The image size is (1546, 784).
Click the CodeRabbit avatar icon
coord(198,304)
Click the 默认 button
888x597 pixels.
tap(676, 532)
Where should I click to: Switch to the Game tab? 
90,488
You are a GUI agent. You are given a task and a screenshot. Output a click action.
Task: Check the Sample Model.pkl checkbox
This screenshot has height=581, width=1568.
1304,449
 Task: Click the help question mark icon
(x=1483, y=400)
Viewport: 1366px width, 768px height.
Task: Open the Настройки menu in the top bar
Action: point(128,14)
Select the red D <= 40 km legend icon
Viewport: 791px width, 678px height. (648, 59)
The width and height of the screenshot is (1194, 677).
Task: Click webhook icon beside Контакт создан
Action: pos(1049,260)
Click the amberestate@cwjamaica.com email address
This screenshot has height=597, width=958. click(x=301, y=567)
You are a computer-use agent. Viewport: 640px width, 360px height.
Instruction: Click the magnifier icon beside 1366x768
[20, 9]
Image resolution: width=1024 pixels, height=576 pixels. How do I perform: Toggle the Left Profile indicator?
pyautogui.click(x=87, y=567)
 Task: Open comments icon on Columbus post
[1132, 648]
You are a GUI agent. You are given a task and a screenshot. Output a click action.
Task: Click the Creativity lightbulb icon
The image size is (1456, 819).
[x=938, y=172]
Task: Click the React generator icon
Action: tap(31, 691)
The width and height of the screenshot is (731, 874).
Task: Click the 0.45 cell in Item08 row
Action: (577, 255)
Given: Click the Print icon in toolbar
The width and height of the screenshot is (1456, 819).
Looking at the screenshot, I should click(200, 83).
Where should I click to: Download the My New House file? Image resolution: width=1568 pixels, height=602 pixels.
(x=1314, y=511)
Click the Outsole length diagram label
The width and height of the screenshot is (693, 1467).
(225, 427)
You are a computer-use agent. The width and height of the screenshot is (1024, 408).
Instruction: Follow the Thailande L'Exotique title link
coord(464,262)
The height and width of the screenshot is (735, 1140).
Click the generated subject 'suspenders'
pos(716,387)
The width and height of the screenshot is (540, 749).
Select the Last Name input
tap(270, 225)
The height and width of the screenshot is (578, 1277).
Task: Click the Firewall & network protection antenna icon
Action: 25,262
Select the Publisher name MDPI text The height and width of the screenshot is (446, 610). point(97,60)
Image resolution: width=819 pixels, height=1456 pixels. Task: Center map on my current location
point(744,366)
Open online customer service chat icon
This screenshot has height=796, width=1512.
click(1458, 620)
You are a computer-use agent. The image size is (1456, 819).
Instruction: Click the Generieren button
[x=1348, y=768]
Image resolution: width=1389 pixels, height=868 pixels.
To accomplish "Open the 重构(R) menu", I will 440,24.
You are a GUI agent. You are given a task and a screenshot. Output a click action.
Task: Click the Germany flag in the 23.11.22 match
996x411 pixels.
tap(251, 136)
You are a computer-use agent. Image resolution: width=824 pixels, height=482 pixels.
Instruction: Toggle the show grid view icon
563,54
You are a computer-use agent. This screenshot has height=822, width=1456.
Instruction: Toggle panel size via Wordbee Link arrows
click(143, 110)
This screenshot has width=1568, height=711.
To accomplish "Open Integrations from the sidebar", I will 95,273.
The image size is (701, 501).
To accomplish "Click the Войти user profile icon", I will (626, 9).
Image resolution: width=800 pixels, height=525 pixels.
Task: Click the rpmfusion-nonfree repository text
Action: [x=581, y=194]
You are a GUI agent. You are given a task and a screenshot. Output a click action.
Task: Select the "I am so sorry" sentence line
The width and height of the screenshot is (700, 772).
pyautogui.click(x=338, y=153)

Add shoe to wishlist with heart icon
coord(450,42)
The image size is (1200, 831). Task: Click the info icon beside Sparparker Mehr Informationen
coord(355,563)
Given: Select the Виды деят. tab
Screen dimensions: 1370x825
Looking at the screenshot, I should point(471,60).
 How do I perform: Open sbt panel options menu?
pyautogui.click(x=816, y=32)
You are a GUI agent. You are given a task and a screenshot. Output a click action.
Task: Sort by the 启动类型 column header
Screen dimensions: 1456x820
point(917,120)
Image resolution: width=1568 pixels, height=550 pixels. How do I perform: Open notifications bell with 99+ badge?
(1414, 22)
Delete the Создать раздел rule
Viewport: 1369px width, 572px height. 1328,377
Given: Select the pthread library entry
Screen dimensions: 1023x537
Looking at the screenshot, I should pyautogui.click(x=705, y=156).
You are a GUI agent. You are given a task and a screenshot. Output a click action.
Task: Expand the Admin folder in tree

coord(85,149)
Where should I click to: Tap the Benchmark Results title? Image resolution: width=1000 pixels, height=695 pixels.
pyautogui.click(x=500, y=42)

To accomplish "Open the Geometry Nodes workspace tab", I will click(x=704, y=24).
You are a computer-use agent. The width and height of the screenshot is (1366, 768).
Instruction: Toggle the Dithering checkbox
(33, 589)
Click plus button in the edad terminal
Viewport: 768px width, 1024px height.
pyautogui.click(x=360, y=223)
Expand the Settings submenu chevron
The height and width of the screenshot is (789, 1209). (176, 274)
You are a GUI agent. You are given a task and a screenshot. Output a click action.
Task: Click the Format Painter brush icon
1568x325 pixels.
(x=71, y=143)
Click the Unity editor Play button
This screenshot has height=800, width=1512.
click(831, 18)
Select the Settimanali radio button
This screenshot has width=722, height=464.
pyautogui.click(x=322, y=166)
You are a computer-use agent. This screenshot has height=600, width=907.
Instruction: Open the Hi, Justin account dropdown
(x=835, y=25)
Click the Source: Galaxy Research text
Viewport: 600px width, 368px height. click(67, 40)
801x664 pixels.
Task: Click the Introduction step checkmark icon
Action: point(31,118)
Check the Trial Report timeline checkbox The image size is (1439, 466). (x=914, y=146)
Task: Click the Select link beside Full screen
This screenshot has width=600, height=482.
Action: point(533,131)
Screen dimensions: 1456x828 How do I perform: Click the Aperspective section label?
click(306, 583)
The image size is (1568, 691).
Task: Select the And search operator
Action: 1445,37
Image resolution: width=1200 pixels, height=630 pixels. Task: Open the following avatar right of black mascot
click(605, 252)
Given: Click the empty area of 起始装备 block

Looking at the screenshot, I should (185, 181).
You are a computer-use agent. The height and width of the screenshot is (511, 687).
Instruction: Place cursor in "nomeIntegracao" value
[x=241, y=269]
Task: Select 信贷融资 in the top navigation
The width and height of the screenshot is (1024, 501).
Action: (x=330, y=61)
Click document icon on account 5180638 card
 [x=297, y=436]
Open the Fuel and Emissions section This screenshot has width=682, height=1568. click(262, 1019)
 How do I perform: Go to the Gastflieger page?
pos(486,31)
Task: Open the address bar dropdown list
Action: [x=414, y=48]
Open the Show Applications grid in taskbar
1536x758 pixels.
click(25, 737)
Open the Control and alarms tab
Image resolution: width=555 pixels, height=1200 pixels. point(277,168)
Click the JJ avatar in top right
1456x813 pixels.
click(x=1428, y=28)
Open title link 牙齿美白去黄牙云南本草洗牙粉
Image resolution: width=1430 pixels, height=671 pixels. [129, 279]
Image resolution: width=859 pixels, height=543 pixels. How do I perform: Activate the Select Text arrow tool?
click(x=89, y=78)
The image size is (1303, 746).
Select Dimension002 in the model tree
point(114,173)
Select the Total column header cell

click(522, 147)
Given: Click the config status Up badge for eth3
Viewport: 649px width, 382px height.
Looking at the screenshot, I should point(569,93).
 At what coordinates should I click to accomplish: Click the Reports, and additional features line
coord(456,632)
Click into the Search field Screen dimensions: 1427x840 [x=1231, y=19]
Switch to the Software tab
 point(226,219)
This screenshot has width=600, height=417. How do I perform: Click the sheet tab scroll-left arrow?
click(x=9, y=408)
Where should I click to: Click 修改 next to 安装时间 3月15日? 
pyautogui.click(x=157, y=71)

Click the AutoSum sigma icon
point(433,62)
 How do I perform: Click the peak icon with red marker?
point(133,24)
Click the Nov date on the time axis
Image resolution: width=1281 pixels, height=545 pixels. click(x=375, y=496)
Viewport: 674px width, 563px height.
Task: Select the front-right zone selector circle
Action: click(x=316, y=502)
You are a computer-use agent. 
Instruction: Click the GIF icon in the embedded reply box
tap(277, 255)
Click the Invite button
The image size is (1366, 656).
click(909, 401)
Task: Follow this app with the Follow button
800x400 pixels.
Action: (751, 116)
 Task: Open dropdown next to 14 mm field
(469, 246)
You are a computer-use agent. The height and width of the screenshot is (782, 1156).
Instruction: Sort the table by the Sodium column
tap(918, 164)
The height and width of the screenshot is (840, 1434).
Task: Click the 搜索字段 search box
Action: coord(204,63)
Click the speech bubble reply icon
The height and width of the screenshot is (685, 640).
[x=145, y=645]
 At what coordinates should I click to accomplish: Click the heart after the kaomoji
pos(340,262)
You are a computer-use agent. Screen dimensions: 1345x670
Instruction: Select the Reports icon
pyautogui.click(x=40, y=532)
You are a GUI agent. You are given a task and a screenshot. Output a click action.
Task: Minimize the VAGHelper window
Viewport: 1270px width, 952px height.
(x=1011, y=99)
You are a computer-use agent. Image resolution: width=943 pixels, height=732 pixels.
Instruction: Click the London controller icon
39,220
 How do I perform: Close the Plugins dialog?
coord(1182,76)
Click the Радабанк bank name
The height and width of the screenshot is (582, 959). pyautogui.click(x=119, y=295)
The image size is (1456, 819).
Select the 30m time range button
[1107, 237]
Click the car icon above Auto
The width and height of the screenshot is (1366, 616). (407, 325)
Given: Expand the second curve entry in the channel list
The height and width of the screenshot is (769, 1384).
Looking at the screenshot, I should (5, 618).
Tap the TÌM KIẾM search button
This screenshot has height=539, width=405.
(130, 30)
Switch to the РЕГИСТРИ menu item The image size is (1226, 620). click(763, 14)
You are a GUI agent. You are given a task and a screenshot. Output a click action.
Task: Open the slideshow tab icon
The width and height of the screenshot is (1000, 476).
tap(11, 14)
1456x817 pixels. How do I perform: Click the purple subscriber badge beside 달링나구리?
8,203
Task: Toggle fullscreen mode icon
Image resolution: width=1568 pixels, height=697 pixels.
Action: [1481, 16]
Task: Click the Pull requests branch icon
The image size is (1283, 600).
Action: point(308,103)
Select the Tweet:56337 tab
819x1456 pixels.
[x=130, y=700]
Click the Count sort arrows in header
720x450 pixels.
★ ★ ★
### To do:
Rewrite everything from the line containing "Given: Select the Виды деят. tab" down to the line containing "coord(85,149)", putting "Screen size" in place of "Screen dimensions" and leaving everything else untouched. Give only those lines.

### Full output:
Given: Select the Виды деят. tab
Screen size: 1370x825
Looking at the screenshot, I should point(471,60).
 How do I perform: Open sbt panel options menu?
pyautogui.click(x=816, y=32)
You are a GUI agent. You are given a task and a screenshot. Output a click action.
Task: Sort by the 启动类型 column header
Screen size: 1456x820
point(917,120)
Image resolution: width=1568 pixels, height=550 pixels. How do I perform: Open notifications bell with 99+ badge?
(1414, 22)
Delete the Создать раздел rule
Viewport: 1369px width, 572px height. 1328,377
Given: Select the pthread library entry
Screen size: 1023x537
Looking at the screenshot, I should pyautogui.click(x=705, y=156).
You are a GUI agent. You are given a task and a screenshot. Output a click action.
Task: Expand the Admin folder in tree

coord(85,149)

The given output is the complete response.